#### Activity
The reply should contain every line of the data, repeated exactly, and no pictures.

---------------

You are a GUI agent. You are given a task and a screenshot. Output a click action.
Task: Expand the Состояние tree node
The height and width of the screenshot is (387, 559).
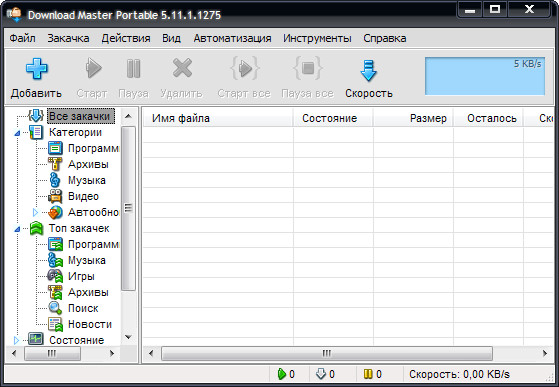coord(16,340)
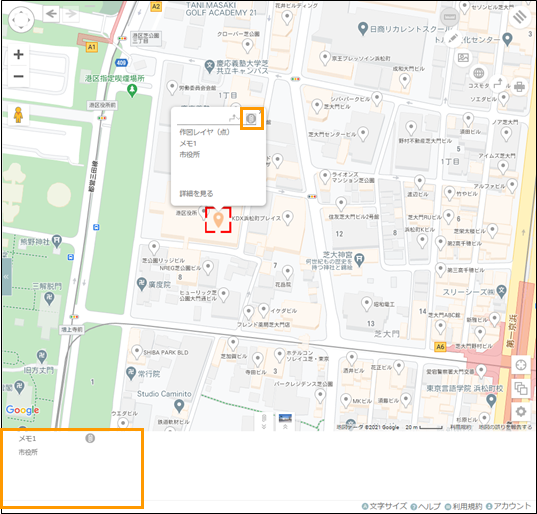Click the image overlay tool icon
The image size is (537, 514).
pos(463,57)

---------------

#### Completed task
You are a GUI agent. You are given a task and a screenshot. Output a click action.
Task: Expand the Состояние tree node
The height and width of the screenshot is (387, 559).
coord(16,340)
Click the image overlay tool icon
The image size is (537, 514).
pos(463,57)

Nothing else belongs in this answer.